35. Do certificado de registo criminal do arguido nada consta.
*
2. Factos não provados
- a situação descrita em 3. Ocorreu na presença de vários familiares do arguido, tendo este a elevado do solo e tendo a ofendida embatido num conjunto de porcelana, que se partiu.
- o arguido dava pontapés à ofendida.
- Nas ocasiões relatadas em 5. o arguido também chamava porca, malandra e puta à ofendida e acusava-a de se relacionar com outros homens, dizendo-lhe que tinha amantes.
- o relatado em 7. ocorreu no Verão e o arguido puxou os cabelos à ofendida.
- Durante o ano de 1995, o arguido, na residência comum, disse à ofendida que a matava quando ela chegasse do trabalho.

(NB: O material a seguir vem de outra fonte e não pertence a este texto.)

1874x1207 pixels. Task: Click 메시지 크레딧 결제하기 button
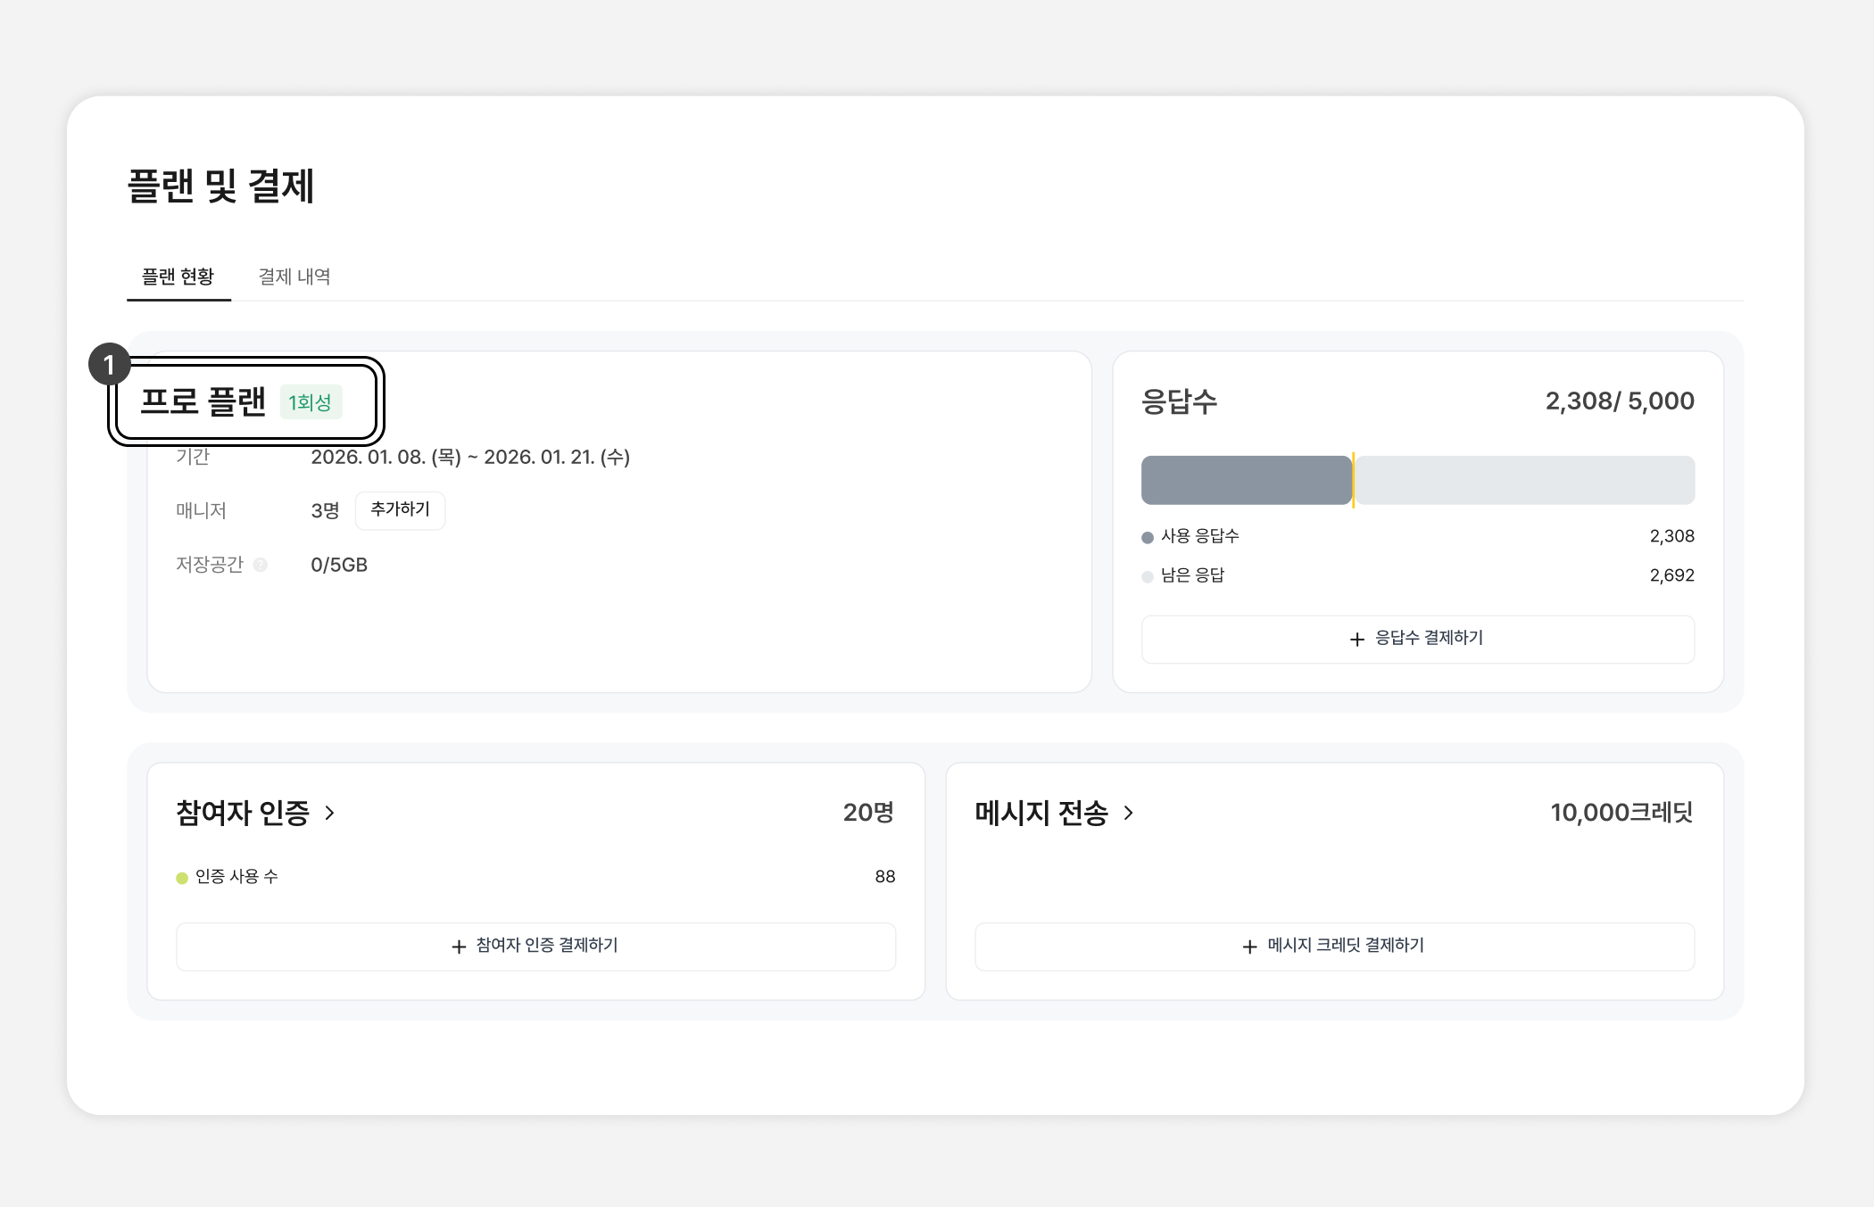click(1334, 947)

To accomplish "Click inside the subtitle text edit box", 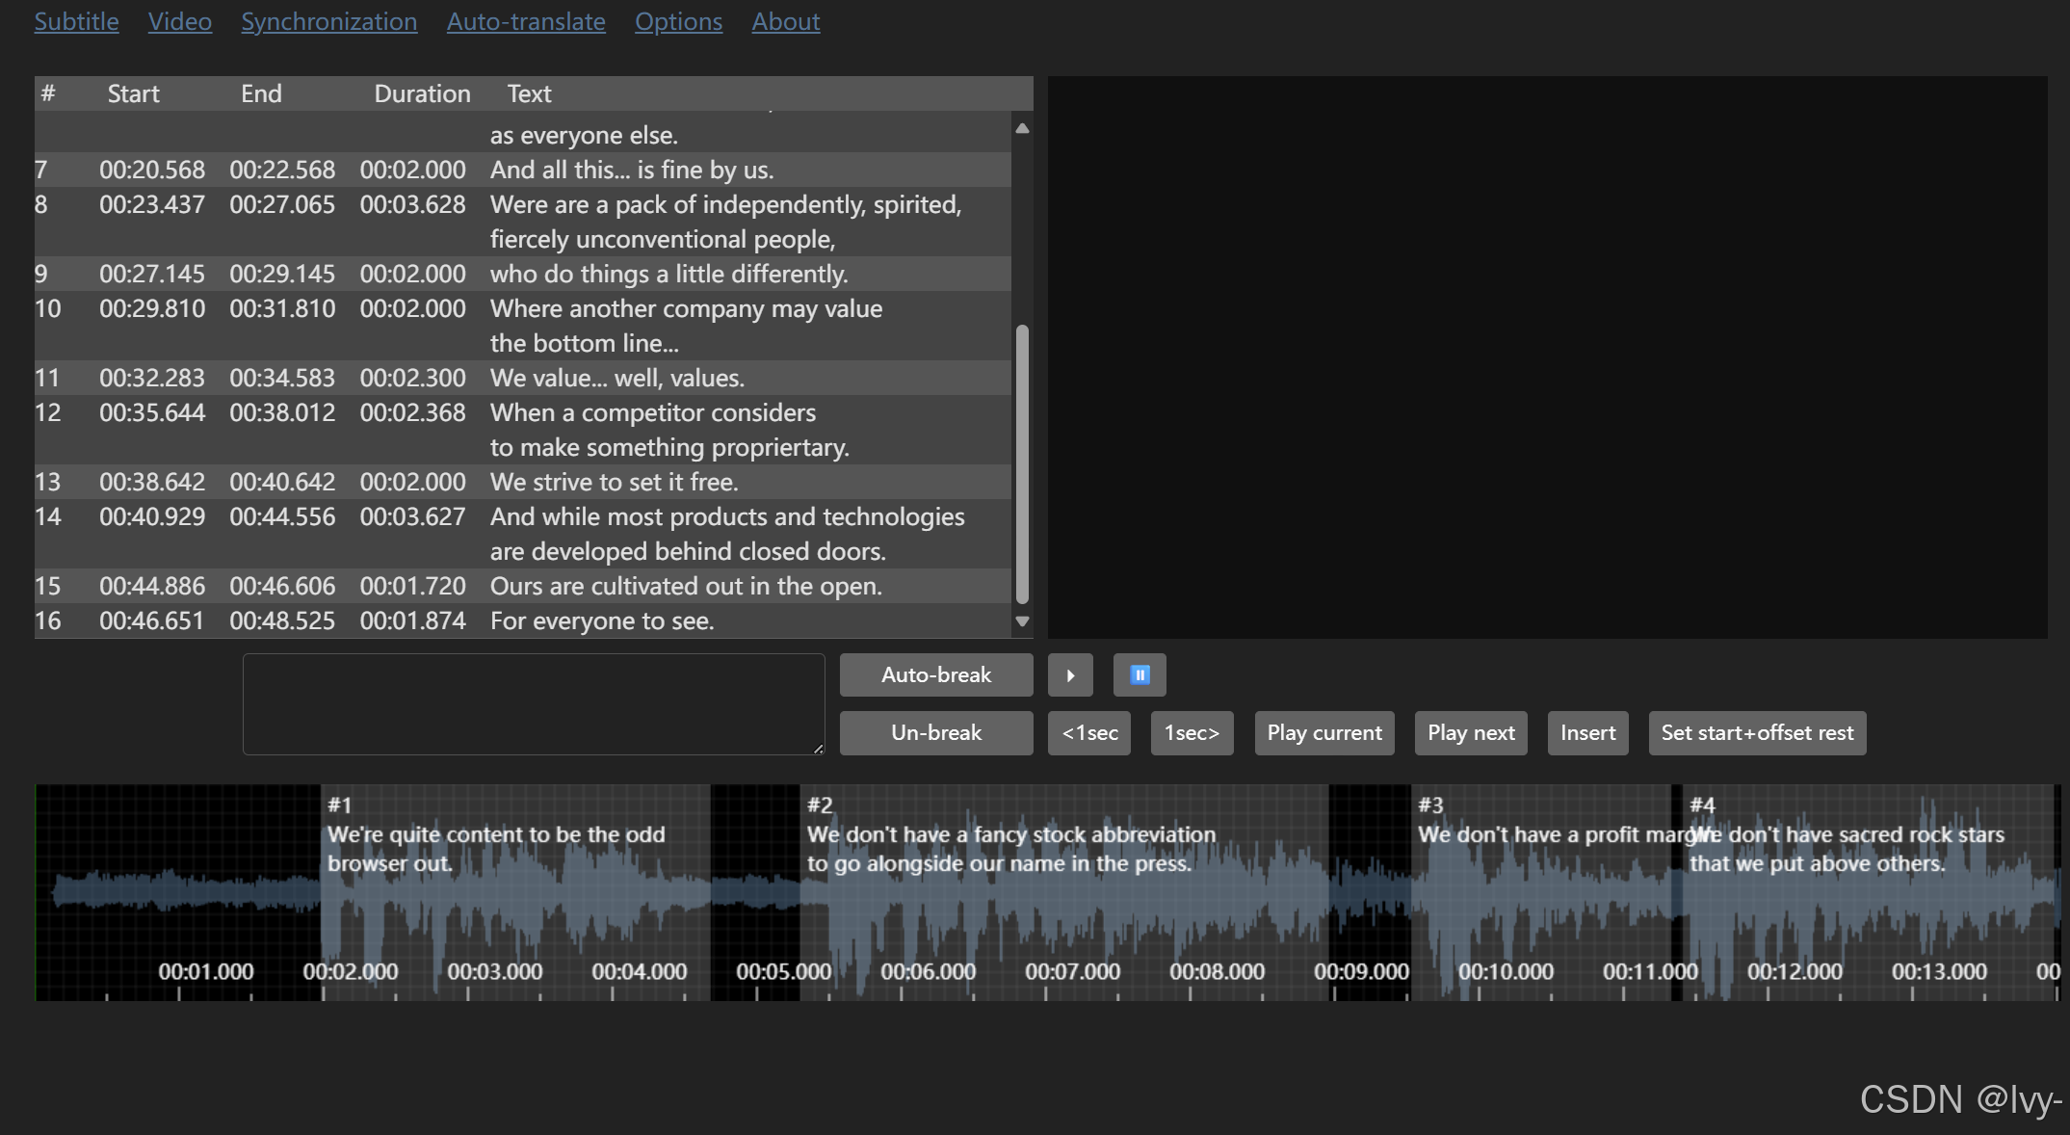I will click(533, 703).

- Após o tratamento o arguido dizia à ofendida que ela não queria trabalhar e só queria estar em casa.
- O arguido acusava a ofendida de deixar entrar homens em casa na sua ausência.

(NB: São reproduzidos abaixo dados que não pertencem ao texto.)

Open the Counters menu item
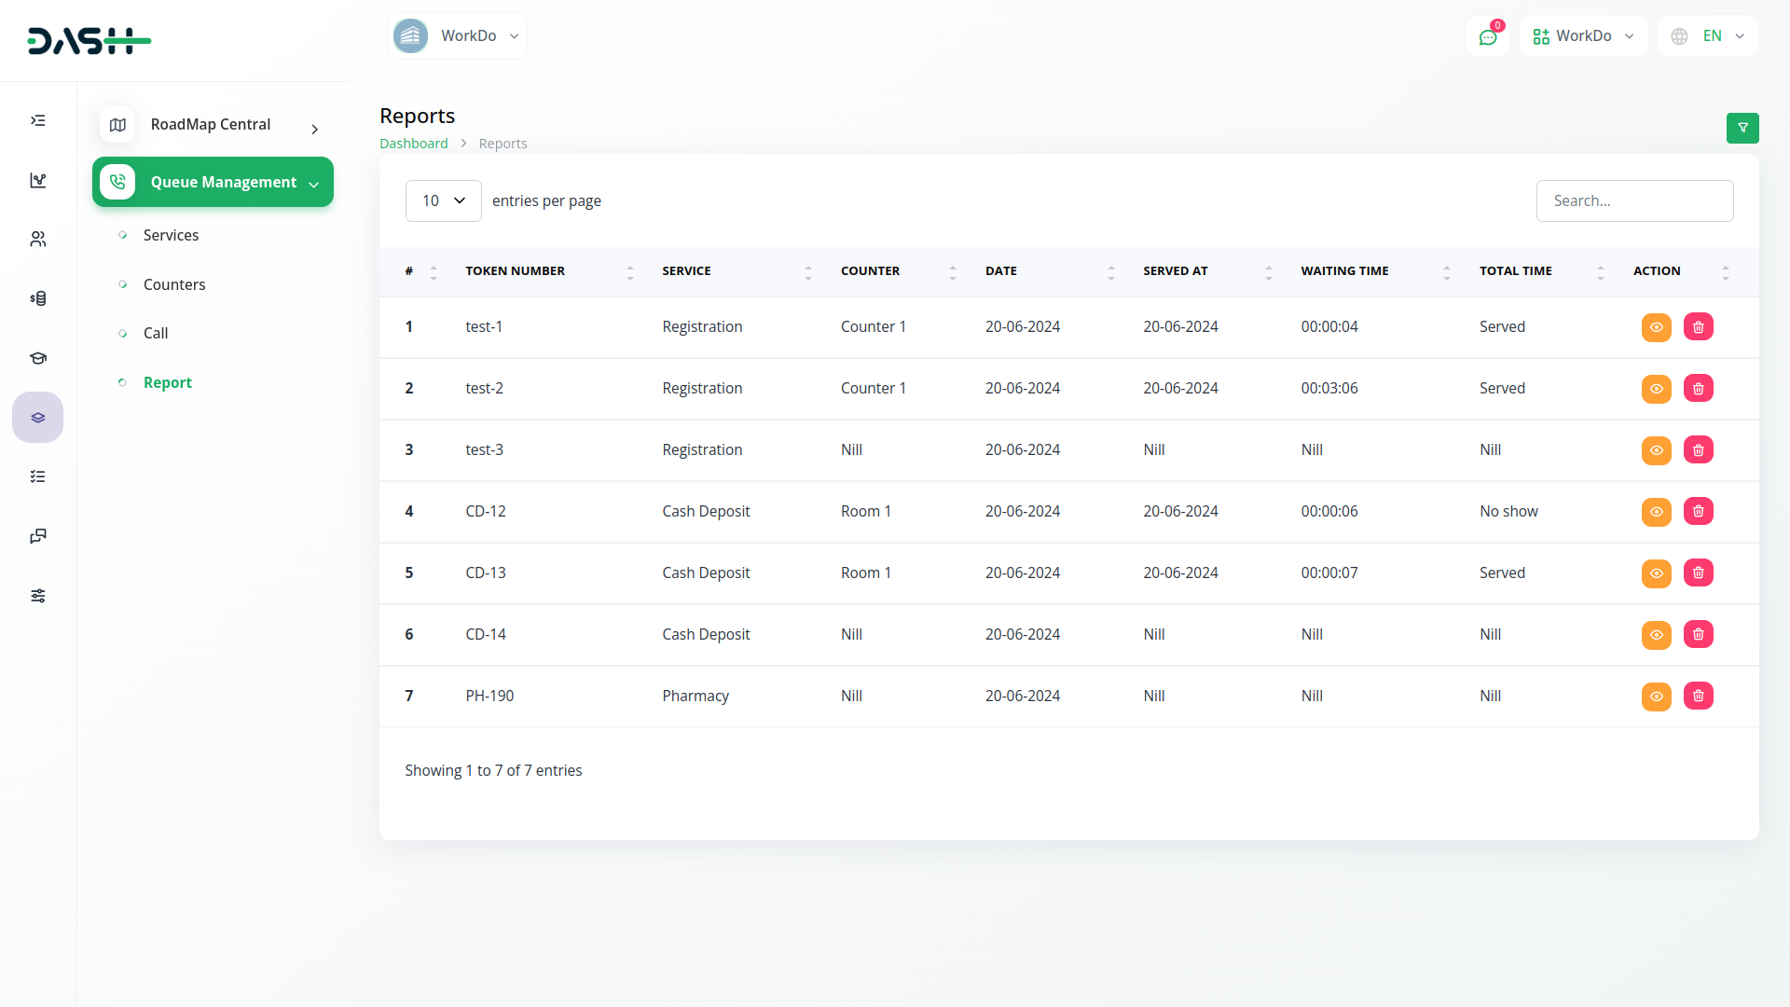The width and height of the screenshot is (1790, 1007). 174,284
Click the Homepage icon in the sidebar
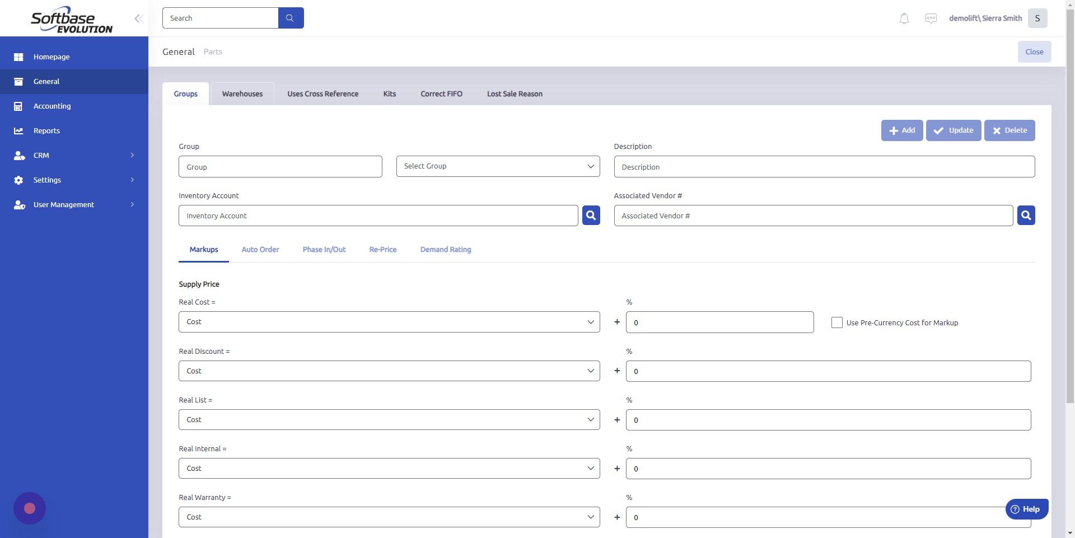 tap(18, 57)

- o arguido diz à ofendida que lhe tira o carro e o telemóvel, bem como que tem pessoas a vigiá-la e a tirar fotografias e que sabe todos os passos que dá.
- o relatado em 14. ocorre desde Setembro de 2013.

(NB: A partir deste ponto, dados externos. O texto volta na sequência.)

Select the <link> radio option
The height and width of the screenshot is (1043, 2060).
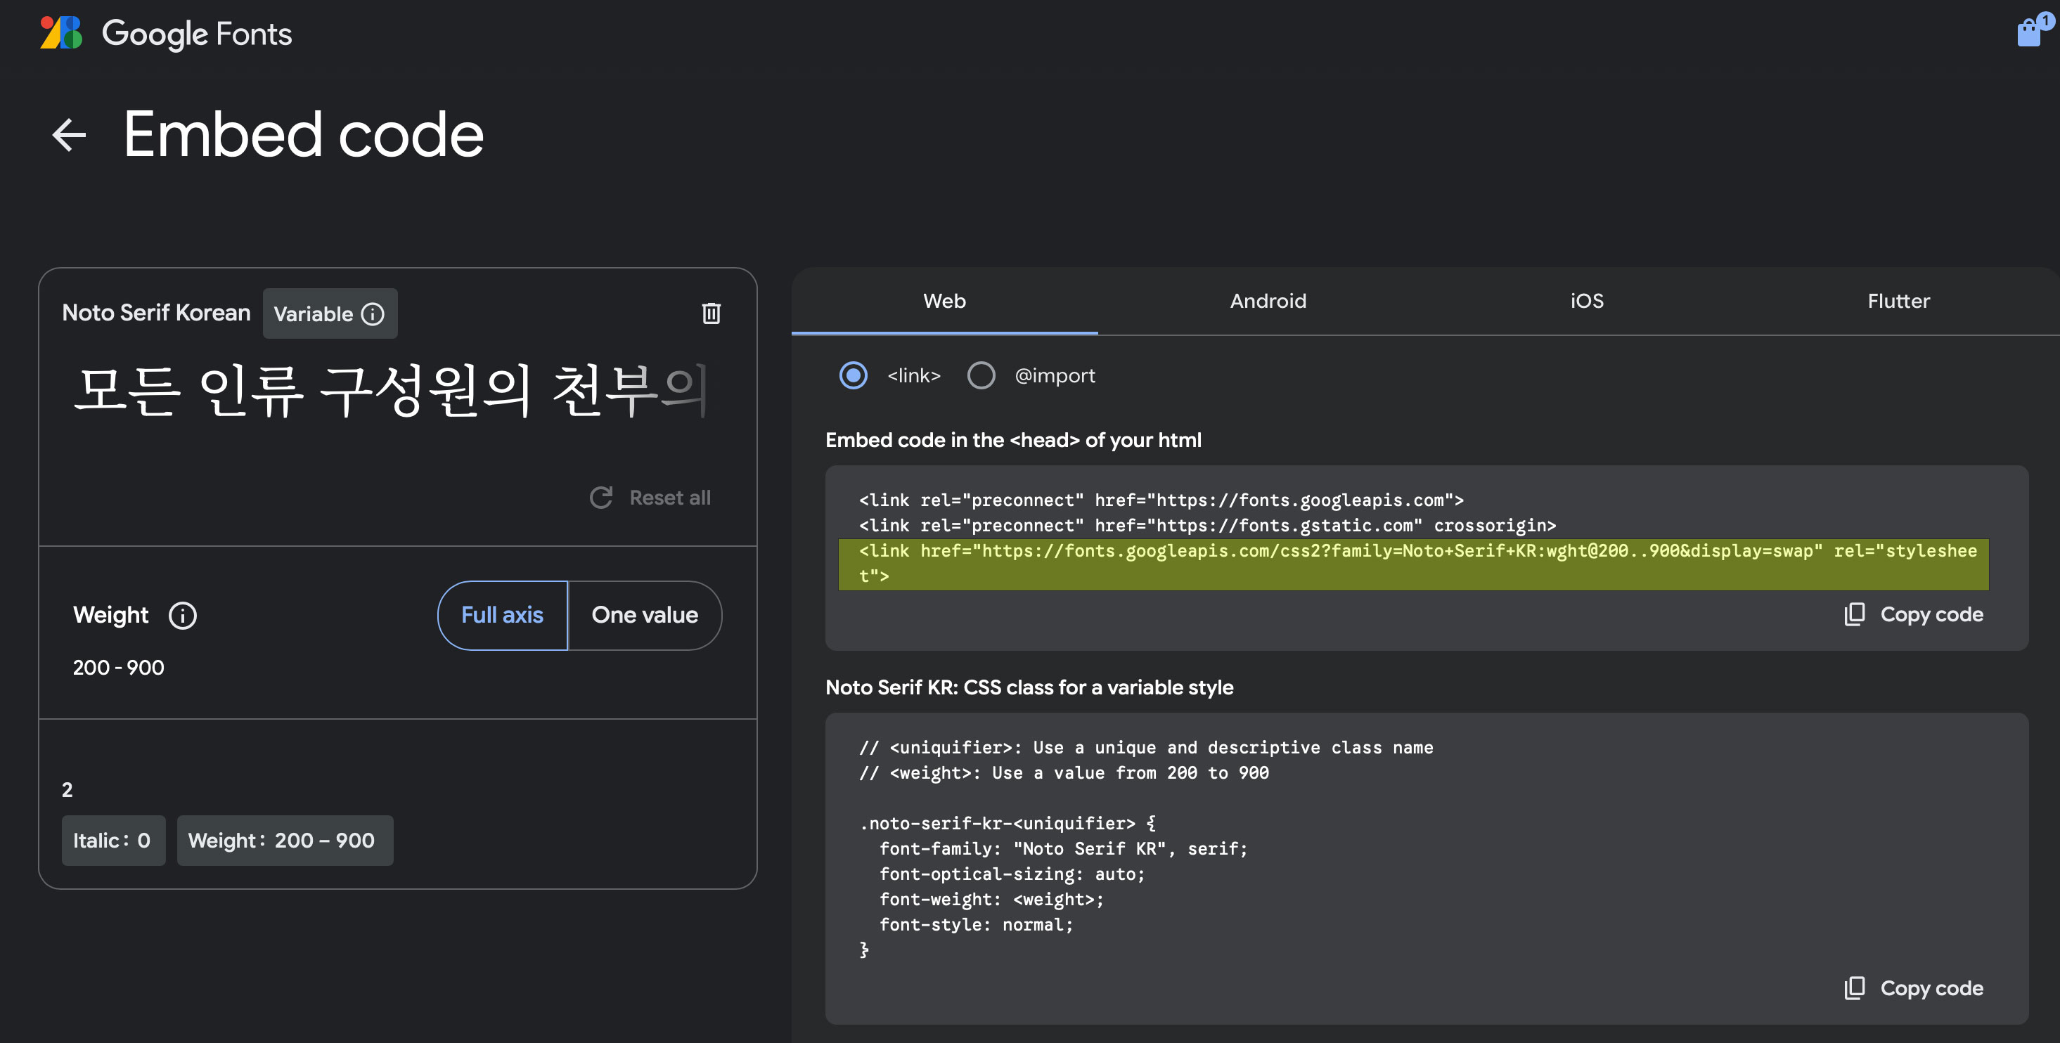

- na ocasião referida em 15. O arguido liga e desliga interruptores e aparelhos eléctricos
- o descrito em 16. ocorreu à hora do almoço, no final de Maio de 2014.
- o descrito em 17. ocorreu no dia 24/05/2014.
- No dia 3/06/2014, cerca das 5h00, o arguido abriu as janelas da residência e começou a falar alto, dizendo que a ofendida tinha amantes, que lhe quer roubar a casa que é dele, que lhe vai tirar o telemóvel, partir-lhe o carro e tirar-lhe as rodas.
- No dia 1/06/2014, na residência comum, o arguido voltou a acusar a ofendida de ter amantes e a dizer-lhe que tinha pessoas a vigiá-la para saber com quem ela andava e já tinha fotografias dela com outras pessoas, que iria tirar a limpo que coisas lá de casa é que a mesma andava a vender.
- No dia 13/06/2014, o arguido, durante a noite, andava pela residência, falando, fazendo barulho e impedindo a ofendida de dormir. Nessa ocasião, o arguido disse à ofendida que ela só queria o carro para andar com as amigas e que andava a roubar os filhos gastando o abono de família dos mesmos.
- na ocasião referida em 19, o arguido chamou puta à ofendida;
- na ocasião referida em 26., o arguido disse à ofendida que que ela se vai foder e que vai pagar por isso".
- Chama-a de mentirosa, falsa, malandra de merda, porca e diz-lhe que a quer fora de casa.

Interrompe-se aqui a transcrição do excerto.